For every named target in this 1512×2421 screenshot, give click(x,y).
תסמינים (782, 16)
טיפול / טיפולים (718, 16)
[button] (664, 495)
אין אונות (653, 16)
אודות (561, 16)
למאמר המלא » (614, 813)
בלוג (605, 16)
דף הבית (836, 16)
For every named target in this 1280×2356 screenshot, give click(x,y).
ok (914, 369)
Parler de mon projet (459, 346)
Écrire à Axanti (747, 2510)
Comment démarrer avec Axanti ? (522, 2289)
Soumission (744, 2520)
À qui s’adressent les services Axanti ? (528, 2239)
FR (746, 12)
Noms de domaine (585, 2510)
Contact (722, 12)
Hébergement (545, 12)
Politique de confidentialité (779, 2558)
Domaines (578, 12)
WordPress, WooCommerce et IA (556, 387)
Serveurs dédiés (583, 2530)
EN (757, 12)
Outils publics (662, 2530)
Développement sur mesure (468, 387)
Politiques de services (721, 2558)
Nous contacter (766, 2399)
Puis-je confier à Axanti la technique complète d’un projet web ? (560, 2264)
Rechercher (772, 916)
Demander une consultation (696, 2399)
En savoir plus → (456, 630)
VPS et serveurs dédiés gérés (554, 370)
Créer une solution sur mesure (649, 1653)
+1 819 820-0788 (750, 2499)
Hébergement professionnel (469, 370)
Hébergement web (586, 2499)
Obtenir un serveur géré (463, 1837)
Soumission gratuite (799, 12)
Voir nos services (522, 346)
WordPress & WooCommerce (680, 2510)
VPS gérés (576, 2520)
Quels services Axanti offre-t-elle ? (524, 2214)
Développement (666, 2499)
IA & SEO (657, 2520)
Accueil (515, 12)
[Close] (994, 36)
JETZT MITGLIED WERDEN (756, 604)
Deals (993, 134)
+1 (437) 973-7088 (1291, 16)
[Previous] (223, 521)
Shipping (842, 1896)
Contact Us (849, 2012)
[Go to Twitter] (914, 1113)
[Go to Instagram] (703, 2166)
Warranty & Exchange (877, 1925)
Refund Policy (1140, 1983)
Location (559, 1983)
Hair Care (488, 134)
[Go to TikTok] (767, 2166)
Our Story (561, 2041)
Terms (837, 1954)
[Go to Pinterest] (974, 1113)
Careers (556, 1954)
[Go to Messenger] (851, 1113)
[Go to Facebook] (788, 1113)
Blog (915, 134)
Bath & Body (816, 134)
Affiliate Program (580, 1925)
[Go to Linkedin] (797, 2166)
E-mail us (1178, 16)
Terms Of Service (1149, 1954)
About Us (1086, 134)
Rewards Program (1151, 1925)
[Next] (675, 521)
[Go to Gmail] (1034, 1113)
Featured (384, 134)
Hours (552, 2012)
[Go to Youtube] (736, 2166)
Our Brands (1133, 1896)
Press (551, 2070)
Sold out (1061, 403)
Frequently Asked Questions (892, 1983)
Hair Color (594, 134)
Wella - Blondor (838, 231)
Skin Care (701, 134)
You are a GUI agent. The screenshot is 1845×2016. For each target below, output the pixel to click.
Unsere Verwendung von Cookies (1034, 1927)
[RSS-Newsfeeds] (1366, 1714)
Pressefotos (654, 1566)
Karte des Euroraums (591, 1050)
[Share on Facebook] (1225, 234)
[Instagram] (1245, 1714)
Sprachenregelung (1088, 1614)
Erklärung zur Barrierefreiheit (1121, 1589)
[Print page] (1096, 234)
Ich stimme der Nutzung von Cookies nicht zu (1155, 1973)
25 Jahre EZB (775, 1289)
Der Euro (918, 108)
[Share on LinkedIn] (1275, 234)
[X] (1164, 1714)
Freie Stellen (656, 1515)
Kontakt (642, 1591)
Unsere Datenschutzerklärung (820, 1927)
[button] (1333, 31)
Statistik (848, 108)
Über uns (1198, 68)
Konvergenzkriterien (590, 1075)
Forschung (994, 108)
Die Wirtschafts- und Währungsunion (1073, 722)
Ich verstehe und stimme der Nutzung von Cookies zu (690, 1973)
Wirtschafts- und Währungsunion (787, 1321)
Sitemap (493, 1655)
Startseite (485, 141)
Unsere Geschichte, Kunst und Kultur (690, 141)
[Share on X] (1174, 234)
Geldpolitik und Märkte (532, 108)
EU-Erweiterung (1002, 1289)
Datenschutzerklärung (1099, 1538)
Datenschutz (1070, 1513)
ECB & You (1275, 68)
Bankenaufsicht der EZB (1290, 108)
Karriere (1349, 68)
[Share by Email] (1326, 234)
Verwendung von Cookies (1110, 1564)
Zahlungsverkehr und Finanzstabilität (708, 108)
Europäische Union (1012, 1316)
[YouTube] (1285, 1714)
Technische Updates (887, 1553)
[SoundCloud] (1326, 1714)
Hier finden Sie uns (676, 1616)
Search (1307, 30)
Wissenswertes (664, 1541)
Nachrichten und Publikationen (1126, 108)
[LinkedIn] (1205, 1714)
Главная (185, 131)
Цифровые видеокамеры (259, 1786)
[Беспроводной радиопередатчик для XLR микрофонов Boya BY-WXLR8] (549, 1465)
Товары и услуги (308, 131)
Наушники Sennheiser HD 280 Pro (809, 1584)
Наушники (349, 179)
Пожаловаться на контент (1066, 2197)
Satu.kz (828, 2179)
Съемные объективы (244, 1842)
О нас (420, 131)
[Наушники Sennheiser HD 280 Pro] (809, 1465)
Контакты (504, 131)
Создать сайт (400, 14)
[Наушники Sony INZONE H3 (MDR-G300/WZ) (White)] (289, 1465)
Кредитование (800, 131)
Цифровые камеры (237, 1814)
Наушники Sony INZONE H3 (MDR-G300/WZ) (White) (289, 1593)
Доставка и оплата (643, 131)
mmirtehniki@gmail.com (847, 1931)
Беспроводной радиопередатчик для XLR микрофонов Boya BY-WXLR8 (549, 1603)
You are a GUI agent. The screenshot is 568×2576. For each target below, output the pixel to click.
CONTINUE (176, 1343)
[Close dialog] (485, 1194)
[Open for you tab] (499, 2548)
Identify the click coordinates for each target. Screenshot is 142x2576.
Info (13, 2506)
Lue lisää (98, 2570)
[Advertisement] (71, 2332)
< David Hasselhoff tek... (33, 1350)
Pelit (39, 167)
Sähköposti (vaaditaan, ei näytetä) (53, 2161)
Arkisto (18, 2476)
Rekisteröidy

• • • •

Using the entries above, give back exactly the line containing "ok (914, 369)", the line containing "Quels services Axanti", and every line between them, and nothing else.

## Response for this exercise
ok (914, 369)
Parler de mon projet (459, 346)
Écrire à Axanti (747, 2510)
Comment démarrer avec Axanti ? (522, 2289)
Soumission (744, 2520)
À qui s’adressent les services Axanti ? (528, 2239)
FR (746, 12)
Noms de domaine (585, 2510)
Contact (722, 12)
Hébergement (545, 12)
Politique de confidentialité (779, 2558)
Domaines (578, 12)
WordPress, WooCommerce et IA (556, 387)
Serveurs dédiés (583, 2530)
EN (757, 12)
Outils publics (662, 2530)
Développement sur mesure (468, 387)
Politiques de services (721, 2558)
Nous contacter (766, 2399)
Puis-je confier à Axanti la technique complète d’un projet web ? (560, 2264)
Rechercher (772, 916)
Demander une consultation (696, 2399)
En savoir plus → (456, 630)
VPS et serveurs dédiés gérés (554, 370)
Créer une solution sur mesure (649, 1653)
+1 819 820-0788 (750, 2499)
Hébergement professionnel (469, 370)
Hébergement web (586, 2499)
Obtenir un serveur géré (463, 1837)
Soumission gratuite (799, 12)
Voir nos services (522, 346)
WordPress & WooCommerce (680, 2510)
VPS gérés (576, 2520)
Quels services Axanti offre-t-elle ? (524, 2214)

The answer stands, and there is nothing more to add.